Then... what do you want? y1 + y2 to be a linear combination of the
elements of that vector? Well, in a sense, that's entirely trivial. y1
+ y2, being real, is in the linear span of ANY single non-zero real
number, so if any of the elements (they're all real) are non-zero you're
in bidness. (Most of them are non-zero if the si are not zero.)

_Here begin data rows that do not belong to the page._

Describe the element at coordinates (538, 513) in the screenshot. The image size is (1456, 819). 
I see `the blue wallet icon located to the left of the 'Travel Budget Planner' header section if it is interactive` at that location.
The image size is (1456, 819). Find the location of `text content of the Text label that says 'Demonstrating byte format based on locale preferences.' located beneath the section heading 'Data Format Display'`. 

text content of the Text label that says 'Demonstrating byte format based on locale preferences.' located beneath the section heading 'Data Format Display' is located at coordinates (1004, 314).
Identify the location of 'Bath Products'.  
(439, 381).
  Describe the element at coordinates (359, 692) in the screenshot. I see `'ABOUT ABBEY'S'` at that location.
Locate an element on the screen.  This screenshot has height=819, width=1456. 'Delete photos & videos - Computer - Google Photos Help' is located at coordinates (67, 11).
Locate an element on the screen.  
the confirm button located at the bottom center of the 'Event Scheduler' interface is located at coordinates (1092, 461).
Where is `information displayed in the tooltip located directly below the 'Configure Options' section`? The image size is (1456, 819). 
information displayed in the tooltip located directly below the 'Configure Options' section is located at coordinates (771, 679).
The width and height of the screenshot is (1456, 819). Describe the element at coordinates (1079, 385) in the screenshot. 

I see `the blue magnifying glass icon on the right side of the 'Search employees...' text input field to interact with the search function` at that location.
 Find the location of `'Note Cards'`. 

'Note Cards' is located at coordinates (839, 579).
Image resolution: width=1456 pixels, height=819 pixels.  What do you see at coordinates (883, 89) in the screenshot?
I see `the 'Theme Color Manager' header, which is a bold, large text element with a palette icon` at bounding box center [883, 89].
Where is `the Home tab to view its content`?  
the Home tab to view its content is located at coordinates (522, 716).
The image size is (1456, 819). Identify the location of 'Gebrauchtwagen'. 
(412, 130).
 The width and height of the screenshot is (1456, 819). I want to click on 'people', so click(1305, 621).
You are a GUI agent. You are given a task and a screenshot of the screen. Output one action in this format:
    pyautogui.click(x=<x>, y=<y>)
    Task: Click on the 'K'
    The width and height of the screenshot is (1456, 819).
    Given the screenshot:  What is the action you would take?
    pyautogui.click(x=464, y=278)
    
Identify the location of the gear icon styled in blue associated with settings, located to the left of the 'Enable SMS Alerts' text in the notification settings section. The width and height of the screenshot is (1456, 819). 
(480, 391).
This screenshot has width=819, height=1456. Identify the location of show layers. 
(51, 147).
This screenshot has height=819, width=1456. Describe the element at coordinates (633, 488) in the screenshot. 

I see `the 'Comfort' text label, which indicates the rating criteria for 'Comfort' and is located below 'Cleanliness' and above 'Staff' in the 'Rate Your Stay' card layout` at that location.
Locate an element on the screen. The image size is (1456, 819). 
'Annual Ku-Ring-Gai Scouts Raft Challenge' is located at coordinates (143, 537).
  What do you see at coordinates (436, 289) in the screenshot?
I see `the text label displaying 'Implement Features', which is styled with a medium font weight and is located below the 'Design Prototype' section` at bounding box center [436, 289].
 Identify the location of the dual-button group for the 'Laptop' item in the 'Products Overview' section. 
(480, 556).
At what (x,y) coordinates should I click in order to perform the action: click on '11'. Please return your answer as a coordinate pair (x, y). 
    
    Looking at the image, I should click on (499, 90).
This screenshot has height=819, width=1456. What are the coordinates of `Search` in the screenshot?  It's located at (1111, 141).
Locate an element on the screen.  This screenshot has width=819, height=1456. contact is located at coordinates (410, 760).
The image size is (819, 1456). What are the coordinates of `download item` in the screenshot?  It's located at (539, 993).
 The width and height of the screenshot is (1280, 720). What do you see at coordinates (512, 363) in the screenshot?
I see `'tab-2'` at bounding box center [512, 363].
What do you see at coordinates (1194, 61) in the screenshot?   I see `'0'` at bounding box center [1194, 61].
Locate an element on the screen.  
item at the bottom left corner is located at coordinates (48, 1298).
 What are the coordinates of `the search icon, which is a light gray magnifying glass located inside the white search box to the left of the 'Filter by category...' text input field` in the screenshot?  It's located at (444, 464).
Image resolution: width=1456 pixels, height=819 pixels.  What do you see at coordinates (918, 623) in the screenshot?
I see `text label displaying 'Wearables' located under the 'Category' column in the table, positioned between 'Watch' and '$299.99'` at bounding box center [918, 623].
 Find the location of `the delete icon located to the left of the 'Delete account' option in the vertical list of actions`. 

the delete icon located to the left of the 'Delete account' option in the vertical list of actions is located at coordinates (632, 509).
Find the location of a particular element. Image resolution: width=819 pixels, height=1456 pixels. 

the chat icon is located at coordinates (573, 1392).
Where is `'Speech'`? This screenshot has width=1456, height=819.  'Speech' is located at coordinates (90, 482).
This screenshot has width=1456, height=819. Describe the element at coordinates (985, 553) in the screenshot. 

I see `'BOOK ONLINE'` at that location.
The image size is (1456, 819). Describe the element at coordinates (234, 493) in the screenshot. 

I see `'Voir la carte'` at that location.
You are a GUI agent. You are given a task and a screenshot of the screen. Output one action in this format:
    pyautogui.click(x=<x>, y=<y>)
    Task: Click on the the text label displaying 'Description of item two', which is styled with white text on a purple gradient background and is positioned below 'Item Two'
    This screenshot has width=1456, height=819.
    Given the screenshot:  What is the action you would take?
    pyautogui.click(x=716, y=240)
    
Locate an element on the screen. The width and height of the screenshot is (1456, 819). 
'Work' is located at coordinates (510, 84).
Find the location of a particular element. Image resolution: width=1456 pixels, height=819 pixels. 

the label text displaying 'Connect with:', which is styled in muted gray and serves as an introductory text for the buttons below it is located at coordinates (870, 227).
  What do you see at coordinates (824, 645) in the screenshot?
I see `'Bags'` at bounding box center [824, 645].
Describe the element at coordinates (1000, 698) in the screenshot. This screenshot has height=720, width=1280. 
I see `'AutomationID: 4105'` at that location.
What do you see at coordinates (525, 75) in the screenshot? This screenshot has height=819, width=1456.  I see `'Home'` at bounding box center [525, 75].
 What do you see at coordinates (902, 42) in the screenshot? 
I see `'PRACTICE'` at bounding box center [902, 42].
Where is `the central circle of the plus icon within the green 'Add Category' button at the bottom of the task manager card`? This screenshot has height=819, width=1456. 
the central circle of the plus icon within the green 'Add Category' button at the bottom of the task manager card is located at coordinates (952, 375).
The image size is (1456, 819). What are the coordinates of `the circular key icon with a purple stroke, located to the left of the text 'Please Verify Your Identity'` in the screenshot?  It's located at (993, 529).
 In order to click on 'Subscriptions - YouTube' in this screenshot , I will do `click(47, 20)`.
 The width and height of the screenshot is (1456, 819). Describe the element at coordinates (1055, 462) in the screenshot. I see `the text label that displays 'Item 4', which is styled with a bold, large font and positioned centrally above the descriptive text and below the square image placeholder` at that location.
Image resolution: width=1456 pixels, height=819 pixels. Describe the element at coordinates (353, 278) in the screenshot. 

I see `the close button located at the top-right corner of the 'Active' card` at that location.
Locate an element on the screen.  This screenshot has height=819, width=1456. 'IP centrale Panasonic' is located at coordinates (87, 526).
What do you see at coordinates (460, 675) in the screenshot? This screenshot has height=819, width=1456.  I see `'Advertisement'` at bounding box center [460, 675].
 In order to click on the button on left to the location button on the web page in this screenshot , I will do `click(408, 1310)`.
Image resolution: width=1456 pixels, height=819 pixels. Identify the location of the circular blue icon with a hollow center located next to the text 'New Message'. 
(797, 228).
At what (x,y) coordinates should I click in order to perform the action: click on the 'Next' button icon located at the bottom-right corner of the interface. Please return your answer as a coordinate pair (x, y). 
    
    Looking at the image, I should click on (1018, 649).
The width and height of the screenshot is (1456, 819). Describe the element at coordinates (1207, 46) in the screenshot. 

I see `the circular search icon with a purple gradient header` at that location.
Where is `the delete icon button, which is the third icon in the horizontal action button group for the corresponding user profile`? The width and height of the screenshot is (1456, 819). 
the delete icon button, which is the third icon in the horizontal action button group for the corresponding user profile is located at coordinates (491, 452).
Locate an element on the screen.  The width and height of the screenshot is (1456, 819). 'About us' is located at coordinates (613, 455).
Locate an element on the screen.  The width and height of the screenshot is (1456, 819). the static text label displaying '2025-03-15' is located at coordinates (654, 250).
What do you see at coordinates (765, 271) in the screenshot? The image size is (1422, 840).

Until you make the question clear, though, it can't have a meaningful
answer.
Bobby Treat
-----Original Message-----
From: riefler at iwt.uni-bremen.de [mailto:riefler at iwt.uni-bremen.de]
To: mathgroup at smc.vnet.net
Subject: [mg34718] [mg34687] Programming an algebraic experiment
Hi
Given 4 complex numbers S1, S2, S3 and S4 with Si = xi + i*yi,
i=1,2,3,4.
These 4 numbers are the basis for the following 16 eqn.s:
S11 = 1/2 * ( abs(S1)^2 + abs(S2)^2 + abs(S3)^2 + abs(S4)^2 );
S12 = 1/2 * ( - abs(S1)^2 + abs(S2)^2 - abs(S3)^2 + abs(S4)^2 );
S13 = real( S2*conj(S3) + S1*conj(S4) );
S14 = imag( S2*conj(S3) - S1*conj(S4) );
S21 = 1/2 * ( - abs(S1)^2 + abs(S2)^2 + abs(S3)^2 - abs(S4)^2 );
S22 = 1/2 * ( abs(S1)^2 + abs(S2)^2 - abs(S3)^2 - abs(S4)^2 );
S23 = real( S2*conj(S3) - S1*conj(S4) );
S24 = imag( S2*conj(S3) + S1*conj(S4) );
S31 = real( S2*conj(S4) + S1*conj(S3) );
S32 = imag( S2*conj(S4) - S1*conj(S3) );
S33 = real( S1*conj(S2) + S3*conj(S4) );
S34 = imag( conj(S1)*S2 + conj(S3)*S4 );
S41 = imag( conj(S2)*S4 + S1*conj(S3) );
S42 = imag( conj(S2)*S4 - S1*conj(S3) );
S43 = imag( S1*conj(S2) - S3*conj(S4) );
S44 = real( S1*conj(S2) - S3*conj(S4) );
"abs" stands for the absolute value and "conj" for the complex
conjugate value of the Si.
Now my aim is to find any combination - independent how long - with
and between these Sii to get the following result:
K=y1+y2
Now my question to you is:
How can I instruct Mathematica that it will look for an answer?
I want to see Mathematica that it is carried out as much as possible
combinations, simplify these combinations algeabraically and then
compare the simplified solution with K.
Thank you
Norbert